### Instructions to follow
Gather each line of the records where "gear" appears.

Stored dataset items
- Opening Delimiter -

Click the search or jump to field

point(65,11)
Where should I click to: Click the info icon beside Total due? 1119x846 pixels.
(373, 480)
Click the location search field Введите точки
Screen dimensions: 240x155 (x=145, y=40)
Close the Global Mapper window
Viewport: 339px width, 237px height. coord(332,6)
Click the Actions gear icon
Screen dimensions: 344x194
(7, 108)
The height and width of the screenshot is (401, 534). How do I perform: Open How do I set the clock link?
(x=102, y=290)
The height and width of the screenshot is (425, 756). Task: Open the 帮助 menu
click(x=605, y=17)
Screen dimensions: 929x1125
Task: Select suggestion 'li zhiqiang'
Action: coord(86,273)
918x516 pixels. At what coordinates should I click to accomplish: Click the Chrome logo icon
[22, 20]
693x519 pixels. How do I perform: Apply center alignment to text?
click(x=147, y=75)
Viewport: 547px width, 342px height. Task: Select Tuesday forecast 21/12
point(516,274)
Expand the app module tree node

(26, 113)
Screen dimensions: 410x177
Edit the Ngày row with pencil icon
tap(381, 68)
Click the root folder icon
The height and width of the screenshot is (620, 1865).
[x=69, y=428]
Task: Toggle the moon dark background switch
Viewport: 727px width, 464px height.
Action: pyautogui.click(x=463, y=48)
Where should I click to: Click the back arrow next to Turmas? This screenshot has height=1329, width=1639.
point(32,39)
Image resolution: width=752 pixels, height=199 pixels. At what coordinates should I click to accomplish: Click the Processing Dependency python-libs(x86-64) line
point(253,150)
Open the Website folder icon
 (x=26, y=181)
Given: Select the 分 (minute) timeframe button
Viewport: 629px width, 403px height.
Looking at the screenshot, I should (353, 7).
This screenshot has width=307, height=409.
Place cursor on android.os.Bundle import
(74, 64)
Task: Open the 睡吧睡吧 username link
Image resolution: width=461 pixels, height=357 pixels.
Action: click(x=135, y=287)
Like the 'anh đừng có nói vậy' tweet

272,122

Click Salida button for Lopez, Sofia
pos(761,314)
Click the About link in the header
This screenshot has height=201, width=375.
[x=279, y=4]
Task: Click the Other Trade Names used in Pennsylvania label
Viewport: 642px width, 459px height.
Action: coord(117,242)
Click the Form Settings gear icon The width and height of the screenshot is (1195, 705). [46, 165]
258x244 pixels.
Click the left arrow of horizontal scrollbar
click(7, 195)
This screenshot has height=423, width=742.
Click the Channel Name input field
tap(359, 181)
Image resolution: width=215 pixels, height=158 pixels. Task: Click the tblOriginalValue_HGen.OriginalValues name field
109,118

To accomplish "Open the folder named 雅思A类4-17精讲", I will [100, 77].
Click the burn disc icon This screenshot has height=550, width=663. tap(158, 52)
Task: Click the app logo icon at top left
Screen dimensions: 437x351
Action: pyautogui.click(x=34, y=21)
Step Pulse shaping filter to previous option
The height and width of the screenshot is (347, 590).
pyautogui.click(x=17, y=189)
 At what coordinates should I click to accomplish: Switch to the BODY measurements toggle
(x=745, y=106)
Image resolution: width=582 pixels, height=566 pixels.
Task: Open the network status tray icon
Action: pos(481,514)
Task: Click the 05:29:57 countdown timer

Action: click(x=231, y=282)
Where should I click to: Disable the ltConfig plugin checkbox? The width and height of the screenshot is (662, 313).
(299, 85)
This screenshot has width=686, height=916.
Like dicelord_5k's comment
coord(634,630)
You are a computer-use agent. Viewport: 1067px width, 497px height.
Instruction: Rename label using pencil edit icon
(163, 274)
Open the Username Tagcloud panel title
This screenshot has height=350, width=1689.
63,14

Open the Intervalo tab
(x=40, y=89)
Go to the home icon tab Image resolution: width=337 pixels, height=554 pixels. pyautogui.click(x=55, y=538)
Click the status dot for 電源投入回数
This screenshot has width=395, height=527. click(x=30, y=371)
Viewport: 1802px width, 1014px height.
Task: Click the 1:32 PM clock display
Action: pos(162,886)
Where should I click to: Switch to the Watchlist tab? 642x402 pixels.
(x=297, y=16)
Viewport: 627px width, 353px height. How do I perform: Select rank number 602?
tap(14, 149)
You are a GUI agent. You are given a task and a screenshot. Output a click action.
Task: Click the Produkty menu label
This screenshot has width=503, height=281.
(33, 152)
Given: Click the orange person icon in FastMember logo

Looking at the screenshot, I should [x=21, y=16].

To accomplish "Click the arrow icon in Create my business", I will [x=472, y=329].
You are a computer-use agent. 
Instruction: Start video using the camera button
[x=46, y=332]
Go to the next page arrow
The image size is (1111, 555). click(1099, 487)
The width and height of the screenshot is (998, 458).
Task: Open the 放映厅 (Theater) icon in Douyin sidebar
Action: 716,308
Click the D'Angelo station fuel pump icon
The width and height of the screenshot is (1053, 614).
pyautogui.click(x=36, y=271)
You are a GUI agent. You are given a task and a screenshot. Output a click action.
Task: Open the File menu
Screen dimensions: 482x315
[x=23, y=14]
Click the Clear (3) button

- Closing Delimiter -

### Reply to the task
Click the Actions gear icon
Click the Form Settings gear icon The width and height of the screenshot is (1195, 705). [46, 165]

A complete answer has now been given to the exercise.